National Weather Service meteorologist Bill Simpson said it was Monday’s cold – not the snow – that was such an anomaly on a day with a historic average high around 50 degrees.
“This is not unusual to have snow in April,” Simpson said Tuesday. “What is very unusual is how cold it was yesterday.”
At Chicopee Falls Westover Air Force Base, the nearest National Weather Service base to Northampton, temperatures stayed in the 20s Monday with wind chill getting down to single digits early Tuesday morning.
Simpson said an arctic air mass which had dropped down from Canada was the cause of the cold. He said to expect temperatures in the mid to low teens Wednesday morning.
In the Hampshire County, snow accumulation measured Monday afternoon ranged from 3.5 inches in South Hadley to 6.3 inches in Williamsburg. And Easthampton was covered in a 4-inch blanket of snow.
The majority of snow will be gone by Wednesday afternoon, Simpson predicted. The Weather Service calls for temperatures in the 50s on Thursday and Friday.
Simpson said record setting snowfall in Holyoke, where good records are kept were in 1907 and 1982, when April snowfall totals topped one foot.
Area public works directors said snow cleanup was conducted just as it would be in any winter weather event.
“It’s a difficult winter storm that we got in early spring,” Easthampton DPW Director Joseph I. Pipcznski said Tuesday. “We’ve got to do the same thing.”
There are some differences when dealing with snow this late in the year, Pipcznski said. For one, plow drivers had to be careful about where they pushed the snow now that the ground has thawed. Pushing snow onto thawed lawns can cause damage, he said.

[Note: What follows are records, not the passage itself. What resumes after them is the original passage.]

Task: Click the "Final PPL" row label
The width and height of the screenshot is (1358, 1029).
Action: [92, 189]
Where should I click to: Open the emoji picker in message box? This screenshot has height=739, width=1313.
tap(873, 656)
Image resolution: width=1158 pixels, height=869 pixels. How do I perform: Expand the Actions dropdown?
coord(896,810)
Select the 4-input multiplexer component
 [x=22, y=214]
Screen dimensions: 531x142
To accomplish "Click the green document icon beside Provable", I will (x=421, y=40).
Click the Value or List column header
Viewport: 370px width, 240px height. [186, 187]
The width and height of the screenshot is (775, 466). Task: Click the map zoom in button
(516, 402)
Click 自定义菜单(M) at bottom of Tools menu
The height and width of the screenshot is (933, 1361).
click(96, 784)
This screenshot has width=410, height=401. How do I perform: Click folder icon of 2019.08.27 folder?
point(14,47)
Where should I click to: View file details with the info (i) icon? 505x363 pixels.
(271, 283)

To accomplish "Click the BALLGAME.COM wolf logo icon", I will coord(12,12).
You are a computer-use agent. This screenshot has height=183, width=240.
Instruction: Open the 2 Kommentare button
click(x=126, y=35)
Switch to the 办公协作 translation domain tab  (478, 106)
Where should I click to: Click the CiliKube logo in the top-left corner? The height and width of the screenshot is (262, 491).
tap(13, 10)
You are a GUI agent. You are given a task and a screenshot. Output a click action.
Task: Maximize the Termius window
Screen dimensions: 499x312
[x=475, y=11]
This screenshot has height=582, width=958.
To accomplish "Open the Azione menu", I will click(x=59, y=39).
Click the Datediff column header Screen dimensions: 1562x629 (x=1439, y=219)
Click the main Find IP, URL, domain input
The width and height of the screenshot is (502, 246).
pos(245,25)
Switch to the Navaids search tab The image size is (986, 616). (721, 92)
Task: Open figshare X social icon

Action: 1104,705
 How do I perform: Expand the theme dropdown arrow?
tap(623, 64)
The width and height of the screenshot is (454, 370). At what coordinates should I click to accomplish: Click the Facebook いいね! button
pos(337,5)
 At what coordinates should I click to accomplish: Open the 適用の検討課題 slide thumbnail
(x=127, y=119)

“Yesterday we had to be careful just to stay at the edge of the road,” Pipcznski said. “We’re going to have some spots where the roads aren’t wide – but that’s going to be short lived.”
Tuesday, Pipcznski said his crews are focusing on ensuring that roads are thoroughly sanded to melt ice as quickly as possible.
Amherst DPW Superintendent Guilford Mooring said the largest difference in that town was that crews didn’t pre-treat roads before the snow fell because the surfaces were already warm.
“It was just not what everybody wanted,” he said. “They went out, they plowed it.”
Plows will continue to do spot work as needed Tuesday, Mooring said, and treat the accumulated snow just as they normally would.
“Even though its the 5th of April and the NCAA (March Madness) is done, it’s still winter,” he said.